As the two sat down at the Kremlin they gave little away.

"I would like to note our mutual effort in the settlement of conflicts that we deem important to resolve," Putin said, conveying his regards to President Barack Obama.

"My last conversation with President Obama has convinced me that we are indeed striving not only to establish a process of cooperation but also to achieve important results."

Sitting across from him, Kerry, agreed that Obama had found the recent telephone call "constructive".

"Hopefully, we'll be able to make some genuine progress that is measurable and implementable and that can make a difference in the course of events in Syria," he said.

Kerry said Obama and he believed the US and Russia were in a position to make "an enormous difference" in the course of events not just in Syria but also in Ukraine.

But the diplomatic words could not conceal US concern and Washington said two major issues to be addressed were Assad's ceasefire violations and Al-Nusra's growing role.

"We need a solution to this that addresses both of these problems," a senior US official said.

"If we cannot get to a solution that resolves both of those problems we're going to be in a very different place, and the reality is that time is short here," he warned.

US officials downplayed the significance of the military offer, reported by The Washington Post, arguing they would have gone after Al-Nusra, an Al-Qaeda affiliate, anyway.

But critics of US policy are bound to see any offer to aid Putin's campaign in Syria - even against jihadists - as a victory for the Kremlin's intervention in Syria.

And there was no sign in Damascus that Assad feels under any pressure to agree to talks on a new government, the next stage in the process if a ceasefire is restored.

Speaking to NBC News in Damascus, Assad insisted Putin and Russian Foreign Minister Sergei Lavrov had never raised the issue of his departure or a political transition.

"Only the Syrian people define who's going to be the president, when to come, and when to go.
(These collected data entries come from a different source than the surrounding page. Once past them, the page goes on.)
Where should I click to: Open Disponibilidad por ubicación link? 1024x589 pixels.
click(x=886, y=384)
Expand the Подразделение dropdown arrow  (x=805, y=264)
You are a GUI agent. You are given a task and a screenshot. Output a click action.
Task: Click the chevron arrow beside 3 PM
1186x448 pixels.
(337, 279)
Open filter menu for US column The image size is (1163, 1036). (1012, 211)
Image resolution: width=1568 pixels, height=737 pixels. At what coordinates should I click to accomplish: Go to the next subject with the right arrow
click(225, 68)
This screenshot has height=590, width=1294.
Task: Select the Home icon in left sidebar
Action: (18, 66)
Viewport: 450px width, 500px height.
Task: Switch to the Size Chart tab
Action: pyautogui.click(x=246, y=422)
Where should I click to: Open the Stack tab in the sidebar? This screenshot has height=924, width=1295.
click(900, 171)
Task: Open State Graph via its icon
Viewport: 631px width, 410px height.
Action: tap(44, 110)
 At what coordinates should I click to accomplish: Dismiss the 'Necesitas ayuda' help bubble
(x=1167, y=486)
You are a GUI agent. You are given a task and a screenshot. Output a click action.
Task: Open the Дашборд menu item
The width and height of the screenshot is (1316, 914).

They never said a single word regarding this," he said.

Moscow and Washington, and the 22-nation contact group they co-chair, have called for a nationwide ceasefire and Geneva-based talks on a "political transition".

A landmark partial ceasefire they brokered in February - which did not include ISIS or Al-Nusra - has since all but collapsed amid continued heavy fighting.

UN Syria envoy Staffan de Mistura urged Moscow and Washington to push for a resumption of the talks next month.

De Mistura said the talks "have a target date of August" and need to be "a credible beginning of a roadmap towards a political transition".

Russian forces are fighting in support of Assad's regime against a variety of rebel factions while a US-led coalition focuses its fire on the Islamic State group.

The Washington Post, citing a draft proposal from the United States, reported that the US and Russia could set up a joint command and control centre in Jordan.

This body would direct intensified air strikes against Al-Nusra, which is mainly fighting against Assad's forces.

In return, Moscow would limit its strikes to agreed targets and the Syrian air force would halt attacks in certain "designated areas." Syria's civil war erupted in 2011 when Assad brutally suppressed anti-government demonstrations and has evolved into catastrophe that has left more than 280,000 dead.

Efforts to bring an end to the war have taken on greater urgency since the emergence of ISIS, which seized control of large parts of Syria and neighbouring Iraq in mid-2014.